▶ _Directions_
Go through the records and copy each line where the word "Given" occurs.

▶ _Extracted entries_
○ ○ ○ ○ ○ ○ ○

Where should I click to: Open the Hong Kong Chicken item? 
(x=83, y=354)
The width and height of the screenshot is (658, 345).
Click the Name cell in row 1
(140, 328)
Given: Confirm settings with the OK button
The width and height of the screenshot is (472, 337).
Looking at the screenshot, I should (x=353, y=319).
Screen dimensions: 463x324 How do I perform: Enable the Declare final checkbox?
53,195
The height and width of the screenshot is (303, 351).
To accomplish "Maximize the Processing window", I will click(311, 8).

○ ○ ○ ○ ○ ○ ○

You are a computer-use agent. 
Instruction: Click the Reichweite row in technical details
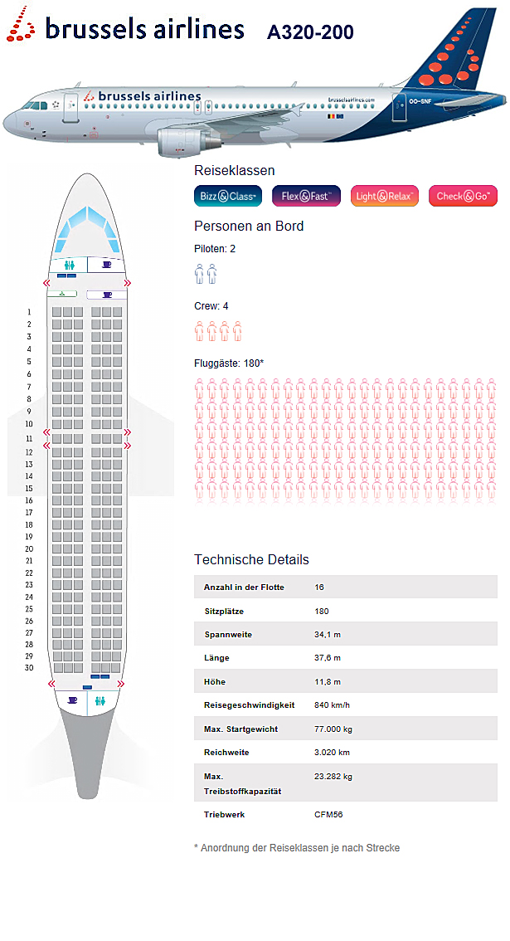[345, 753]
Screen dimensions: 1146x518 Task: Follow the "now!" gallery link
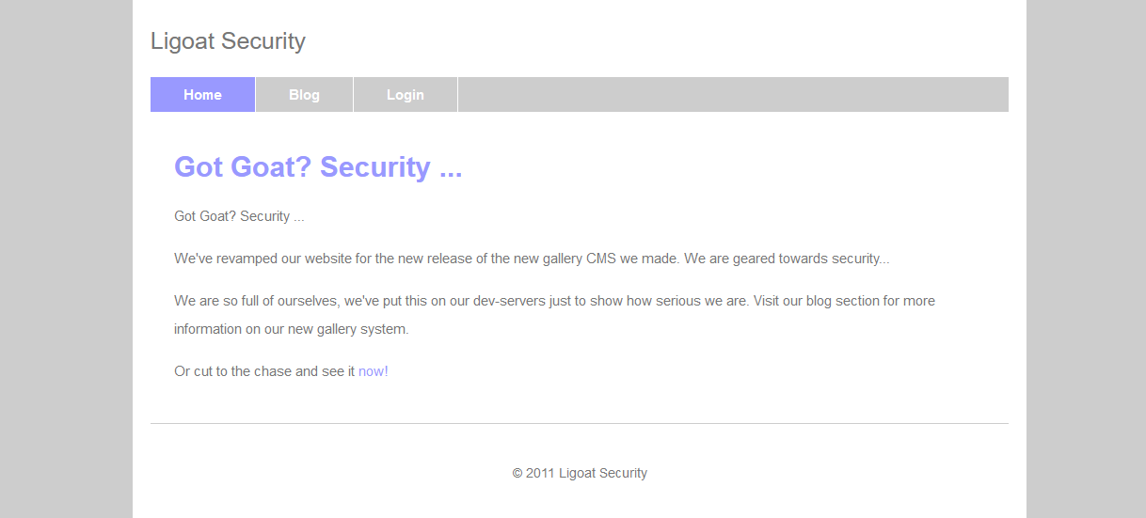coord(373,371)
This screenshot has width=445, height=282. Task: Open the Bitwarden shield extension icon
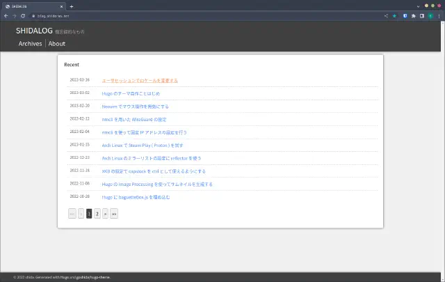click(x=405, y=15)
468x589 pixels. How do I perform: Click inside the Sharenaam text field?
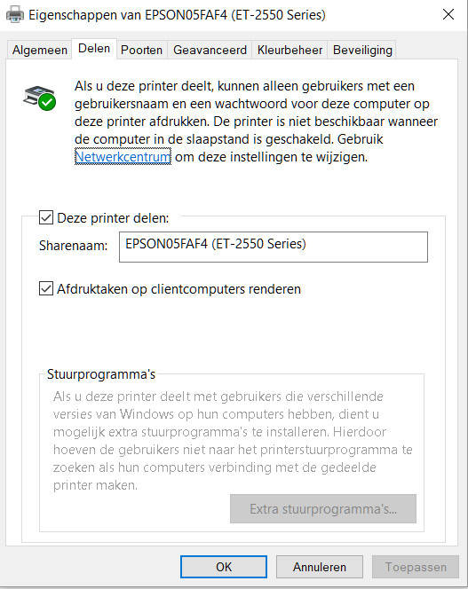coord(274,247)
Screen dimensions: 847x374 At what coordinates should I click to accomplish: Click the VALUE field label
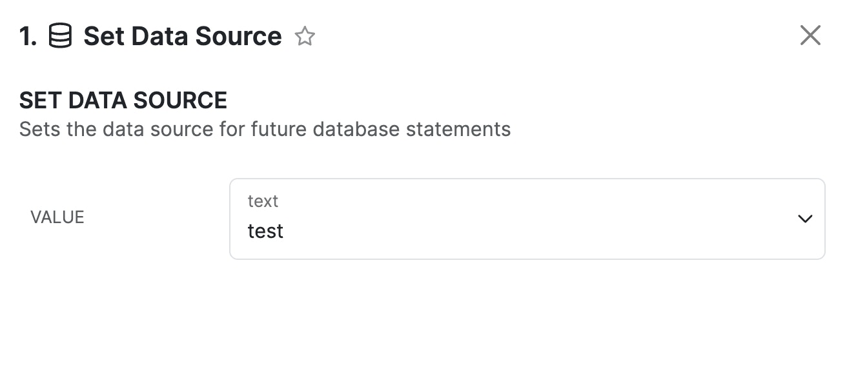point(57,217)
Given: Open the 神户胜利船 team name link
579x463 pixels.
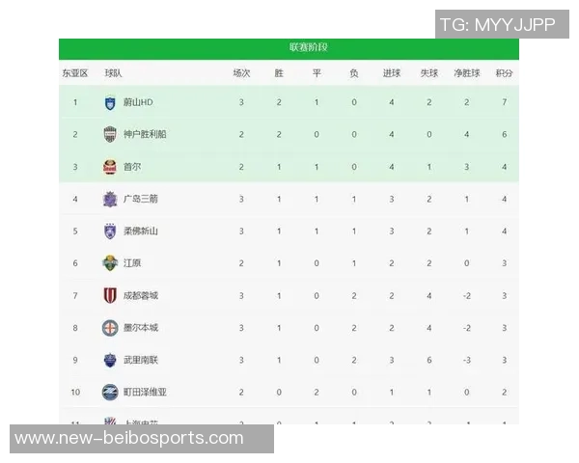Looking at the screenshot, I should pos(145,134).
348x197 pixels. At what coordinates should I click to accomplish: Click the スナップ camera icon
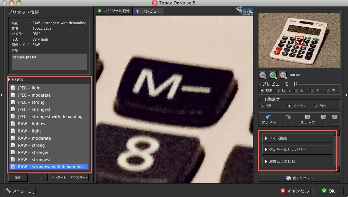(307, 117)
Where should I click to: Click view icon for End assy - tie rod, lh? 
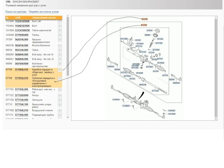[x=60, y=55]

○ ○ ○ ○ ○ ○ ○

▶ _Solution to this problem_
Given: Confirm settings with the OK button
Given: Open the 神户胜利船 team name link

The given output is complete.